For the first one, you could use a very small dataset to increase the probability that your numbers aren't going to be very close to what's predicted by Newton's formulas.

For the second one, you could use a very small dataset to increase the probability that your population won't look like it's evolving despite exiting Hardy-Weinberg equilibrium.

But of course both of those examples were exaggerations.

I find this thread very interesting. I think the thing to note with the seasons is that as the seasons have gone on, a higher percentage of players have quit in the middle of the season.


That probably explains it. It's also why I was apprehensive about looking at the Real-time and Seasonal ladders. For me, if this analysis works, it's best used in a Round Robin where no one gets booted or surrenders while they're clearly winning due to vacation/etc.-related reasons.

If there is any easy way to find out the number of boot losses in both the 1v1 and 2v2 ladder, you could analyze the games with that difference in mind. However, I assume there is no easy way to do this, so we must assume the underdog will have a slight advantage (a bias strength of somewhere between 0 and .05 to the underdog). If I had to guess an exact number, I'd estimate that boots give the underdog a .015 bias strength.


So you can get specific game data and weed out losses-by-boot (and actually analyze turn-by-turn moves) but for that you need API access (i.e., a Warlight membership). I just did all of this by making HTTP get requests on the ladder results pages and then analyzing the results I got in the form of HTML- pretty janky, but it worked. I've been trying to figure out how to get more specific game data (the template, how the game ended) using a method that doesn't require me to use the API, but I'm not quite there yet. Maybe I'll figure it out soon.

However, this does not surprise me since I believe team games to have a bigger gap in skill than in 1v1 games. Therefore, there should be more upsets in 1v1 games than team games.


I agree with that reason.
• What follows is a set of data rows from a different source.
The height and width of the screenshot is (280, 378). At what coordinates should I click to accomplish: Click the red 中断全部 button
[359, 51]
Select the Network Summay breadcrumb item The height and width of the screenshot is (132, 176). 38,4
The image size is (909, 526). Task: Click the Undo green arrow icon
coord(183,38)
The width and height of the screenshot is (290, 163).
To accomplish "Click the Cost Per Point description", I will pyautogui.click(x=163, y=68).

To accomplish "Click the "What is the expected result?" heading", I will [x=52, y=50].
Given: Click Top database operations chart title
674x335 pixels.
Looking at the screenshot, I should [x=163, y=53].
Moreover, I think that more players per team would correspond to fewer upsets- since now you can't just get a few lucky moves that allow you to overcome a significantly better player and win the game. It's tougher to beat two players on luck than it is to beat one.
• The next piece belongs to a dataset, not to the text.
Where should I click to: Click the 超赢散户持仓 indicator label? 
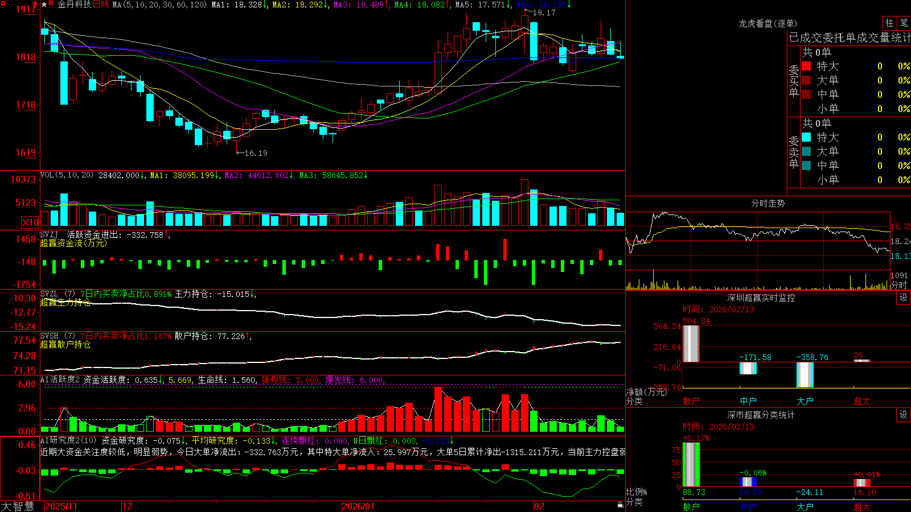pyautogui.click(x=65, y=344)
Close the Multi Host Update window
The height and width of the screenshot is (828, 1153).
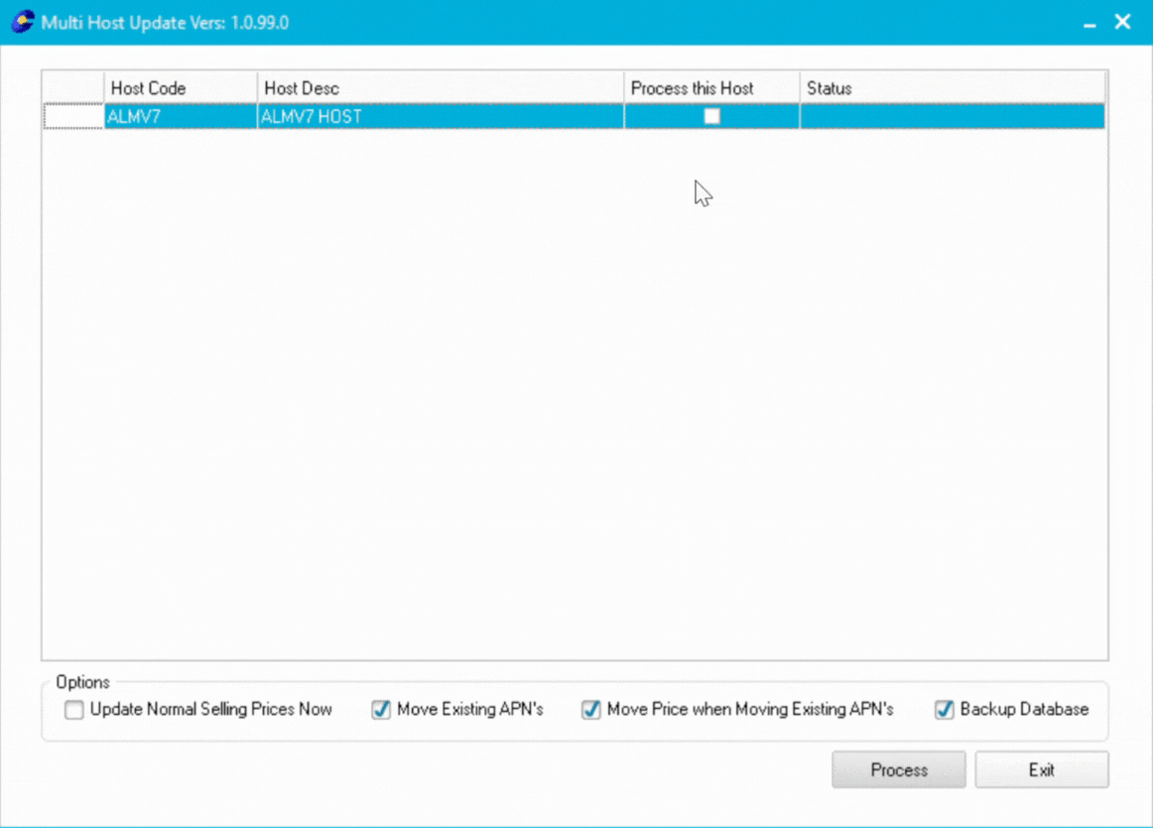[x=1123, y=22]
I am interested to try this analysis on some tournaments and see if it is a viable way to decide the strategic value of a template. Even if it is not an accurate way to rate strategic templates, I like the idea of using some kind of formula to determine the strategic value of templates.


If you could link me to some completed round robins where players didn't get booted (especially multiple ones with similar player pools), I'll happily analyze the templates using this method. I've been dying to get my hands on round robins like that, especially groups of round robins with similar player pools, and I've got a hunch that elite players like you probably have a few of those lying around. :)

At the very least, I find it fun to figure out whether a template affects the probability of an upset in a significant/meaningful way.
What makes a template strategic?: 6/17/2015 03:14:09

JSA 
Level 59
Report
I'll mail you; I should have plenty of round robin tournaments to analyze.
What makes a template strategic?: 6/17/2015 03:26:10


Nex
Level 60
Report
JSA working with knyte is scary....
What makes a template strategic?: 6/17/2015 03:34:18


knyte 
Level 58
Report
JSA working with knyte is scary....


Yeah... I'm kind of weirded out that this thread only got attention from (people I would consider) good players.

I was expecting someone on my blacklist to pop in and tell me to do something better with my time. >_<
What makes a template strategic?: 6/17/2015 03:55:08


Thomas 633
Level 56
Report
Nope actually quite impressed with your dedication.
EDIT: Just checked, yes I am on your BL.

Edited 6/17/2015 03:55:32
What makes a template strategic?: 6/17/2015 05:39:23


Master of the Dead 
Level 63
Report
After a lot of procrastination, I have finally read your thread ;)
I'll be paying more close attention to your posts henceforth :)

I would advise you to break up your posts into small pieces so that it is easier to read, but maybe I knit-pick :P




@JSA
"""Some may be surprised that the 1v1 ladder is not considered as "strategic" as the 2v2 ladder. However, this does not surprise me since I believe team games to have a bigger gap in skill than in 1v1 games. Therefore, there should be more upsets in 1v1 games than team games."""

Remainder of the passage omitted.